When it comes to marijuana legalization, Florida is poised to let the people decide the issue of medical marijuana. The petition to allow a vote on the issue in the November, 2014 state elections appears to have gathered the required number of signatures.
As previously reported by The Inquisitr, recreational marijuana is being openly sold and enjoyed in Colorado while marijuana legalization advocates in Alabama are being arrested. Colorado has sold over $1 million of cannabis on the first day, but at the same time, people were spreading a hoax about 37 deaths being caused by marijuana overdoses.

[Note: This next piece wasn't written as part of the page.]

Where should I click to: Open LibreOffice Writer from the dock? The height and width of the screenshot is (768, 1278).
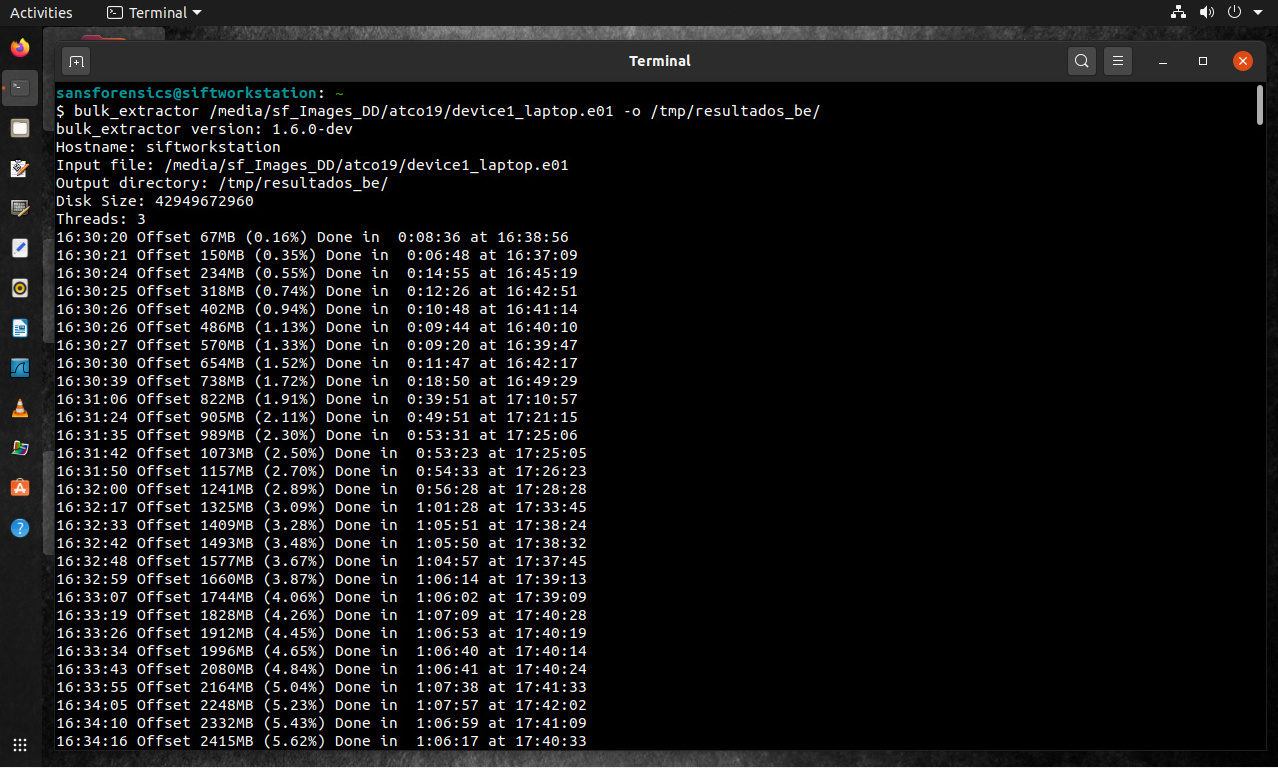(x=20, y=328)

The first attempt to legalize medical marijuana for those suffering from debilitating medical conditions was started by Florida State Senator Jeff Clemens, who introduced “The Cathy Jordan Medical Cannabis Act.” If passed, it would have allowed Floridians to privately possess up to four ounces of marijuana and grow up to eight marijuana plants. A poll conducted in the beginning of 2013 on behalf of People United for Medical Marijuana showed that 70 percent of Florida voters supported a plan to amend the state constitution in favor of marijuana legalization. Almost a year later, this percentage has increased to over 82% of Florida voters.
People United For Medical Marijuana is the same organization responsible for the Florida marijuana legalization petition. In order to sign it, you must be a Florida resident and mail a signed form to them. Even though that sounds like a hassle, Ben Pollara, campaign director for the marijuana legalization effort, says they’ve already collected signatures from about five percent of the Florida population:
“We have collected close to 900,000 and by Monday or Tuesday of next week, we should be close to 1 million. We are going to make it.”
Their staff is apparently very busy verifying the sudden deluge of signed petitions, which took off after Christmas. The proposed constitutional amendment only needs 683,149 valid voter signatures in order to get on the November ballot, but they’re hoping to get over 1,050,000 signed petitions since their rejection rate is around 29 percent.
In addition, Florida Attorney General Pam Bondi has argued before the Florida Supreme Court that the ballot language is “confusing” and is attempting to derail the entire effort. State Solicitor General Allen Winsor argues, “You don’t even have to have a disease to get marijuana, the way this amendment is worded.” He also believes the amendment implies Florida is usurping federal law, which currently is strictly against marijuana usage in any form.
In order for the marijuana legalization effort in Florida to succeed, the petition will not only need to get on the ballot, but also receive at least 60 percent of the votes. If that happens, medical marijuana would become legal with doctor’s approval, and state-regulated dispensaries will be allowed.
The amendment specifically lists cancer, glaucoma and Parkinson’s disease and “conditions for which a physician believes that the medical use of marijuana would likely outweigh the potential health risks for a patient.” But growing marijuana for recreational or personal medical use would still be illegal.